**EXERCISE DIRECTIONS**
Skip the pictures. Return exactly the lines from the one containing "The width and height of the screenshot is (1178, 794)." through the end of the entries below.

**DATASET CONTENT**
'''

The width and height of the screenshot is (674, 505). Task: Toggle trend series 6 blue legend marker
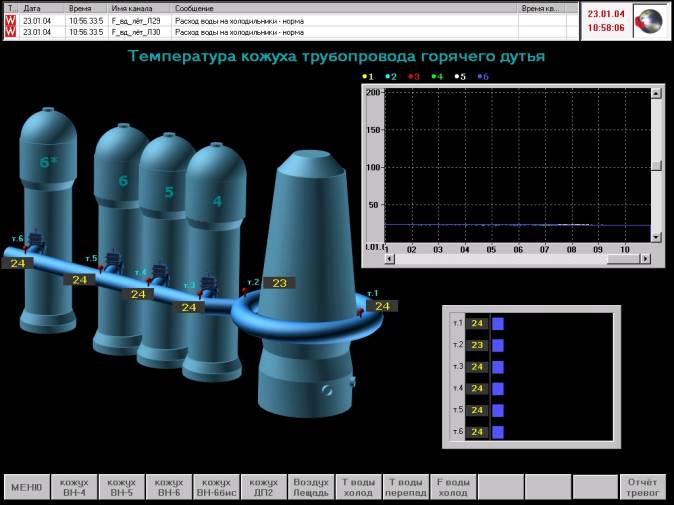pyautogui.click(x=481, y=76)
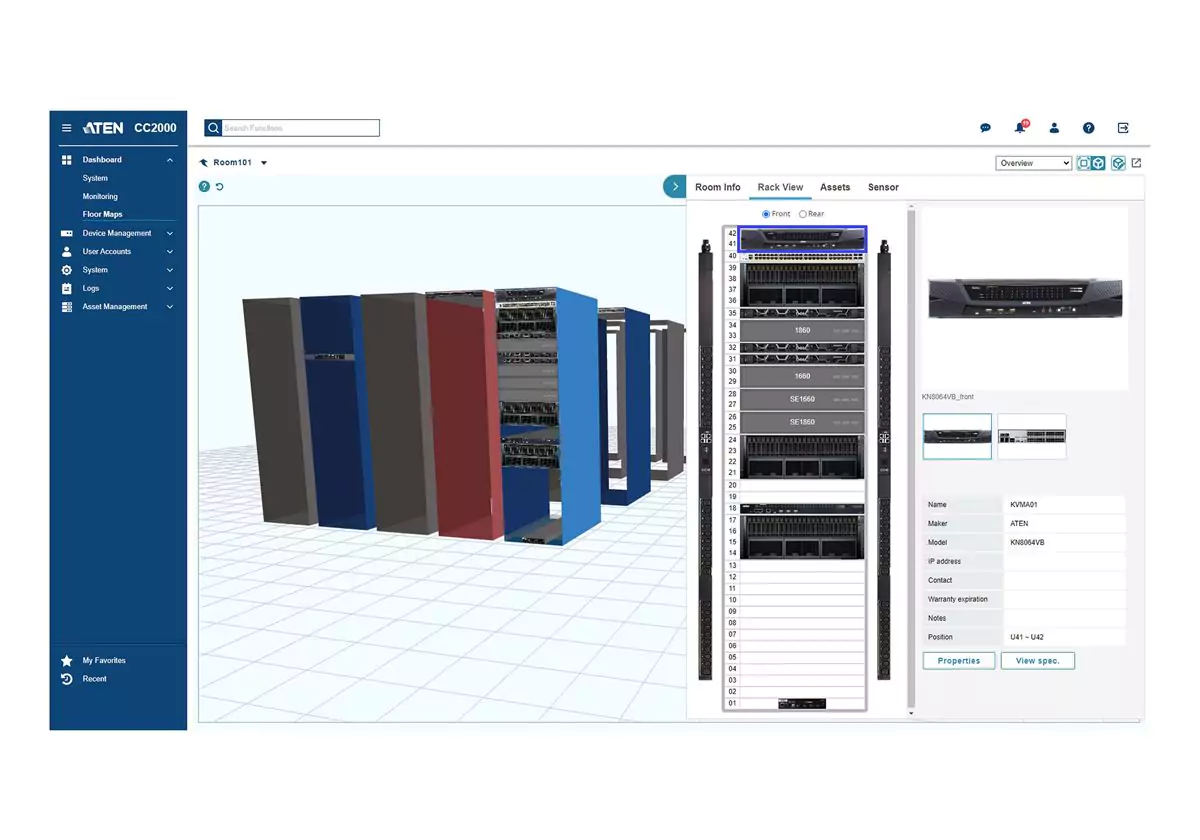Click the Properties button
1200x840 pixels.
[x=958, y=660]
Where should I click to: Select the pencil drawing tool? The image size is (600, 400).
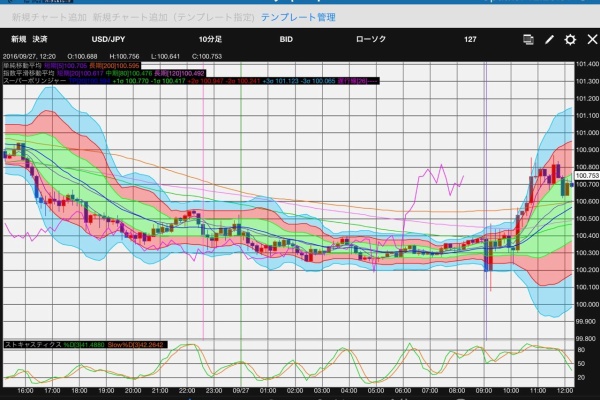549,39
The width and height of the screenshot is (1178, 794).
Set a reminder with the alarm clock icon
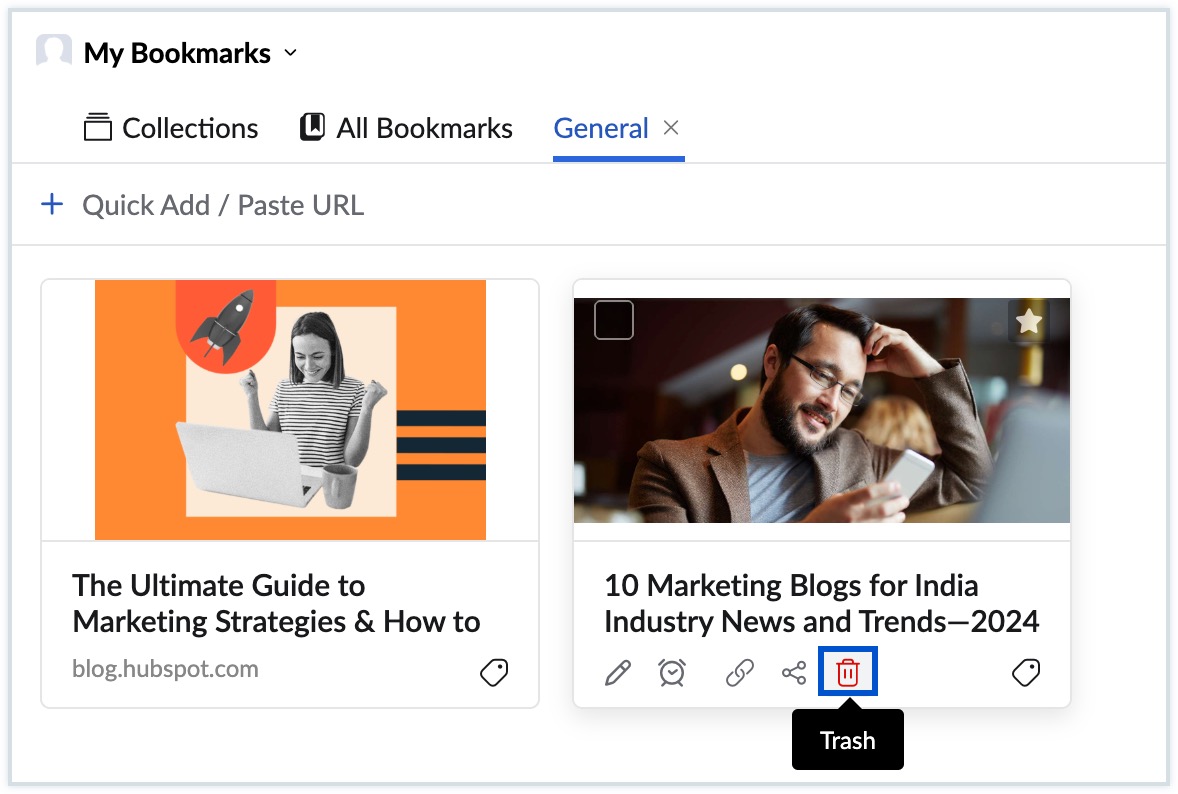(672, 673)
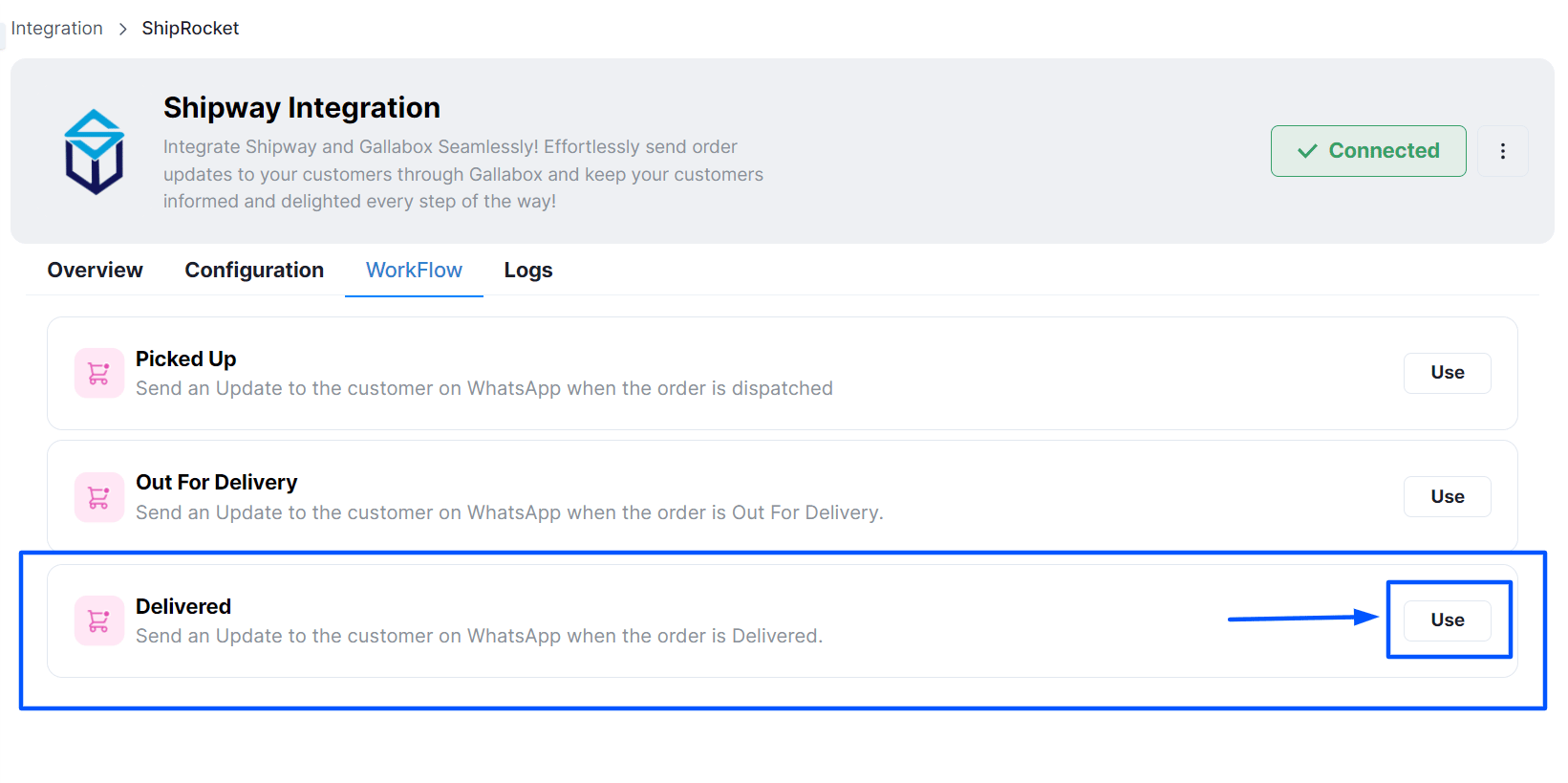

'''

**WRITTEN ANSWER**
The width and height of the screenshot is (1178, 794).
Set a reminder with the alarm clock icon
(672, 673)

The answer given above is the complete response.